SC chief justice defends judges, criticizes social media attacks, seeks reforms
South Carolina Supreme Court Chief Justice John Kittredge used his annual State of the Judiciary address to defend the state’s judges and push for reforms. He asked lawmakers Wednesday for more judges, magistrate pay fixes and criticized social media users who spread “half-truths and false narratives” about the courts.
FULL STORY: SC chief justice praises state judges, asks for reforms and bashes social media
Here are key takeaways:
- Social media criticism: Kittredge told lawmakers that judges are ethically barred from responding to attacks on their decisions “no matter how false or outrageous the allegation may be.” On April 7, a South Carolina podcaster acknowledged repeatedly calling state Judge R. Keith Kelly “R. Kelly,” a convicted sex trafficker.

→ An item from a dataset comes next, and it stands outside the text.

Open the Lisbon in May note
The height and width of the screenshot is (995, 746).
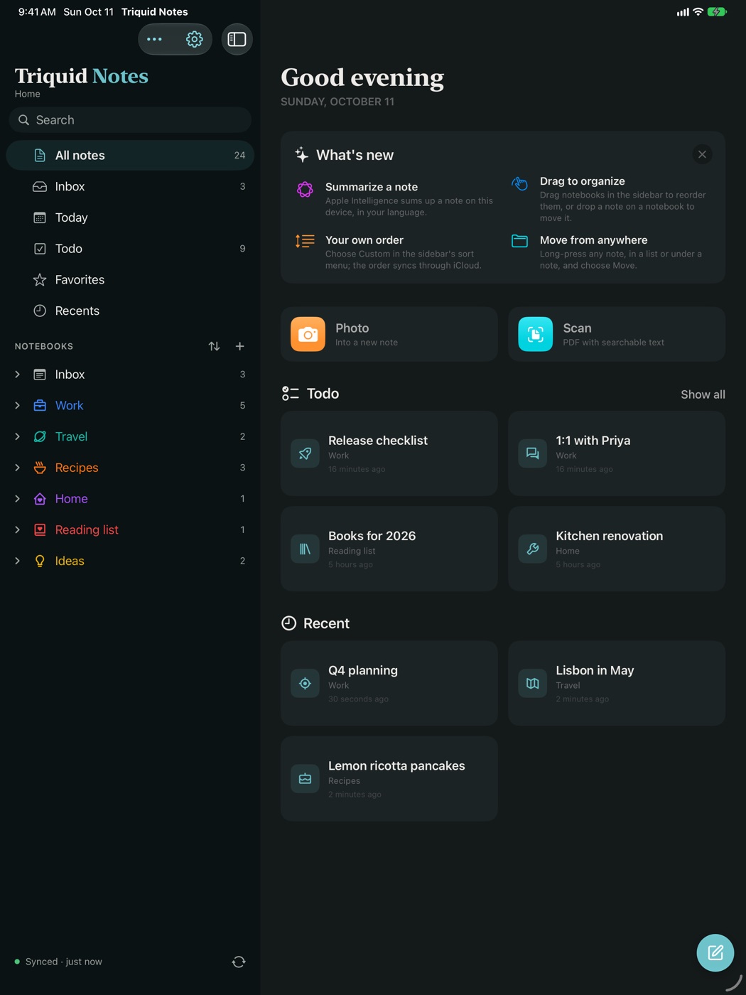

- More judges needed: Kittredge asked the General Assembly to fund four additional circuit court judges, noting the state’s population has grown from 4 million in 2000 to more than 5.5 million — adding about 80,000 people per year.
- Magistrate pay gap: The highest-paid full-time magistrate earns $155,000 while the lowest-paid makes $37,105. Kittredge called the disparity a barrier to a uniform court system.
- Case backlogs declining: Indicted criminal cases more than three years old dropped 17.6% from 2024 to 2025. Old civil cases fell from nearly 15,000 pending at the end of 2021 to 9,200 at the end of 2025.
- Judge selection defended: Kittredge backed South Carolina’s legislative election process for judges, saying the 170-member General Assembly’s vetting provides a “diffusion of authority” that enhances merit selection over any single person controlling the process.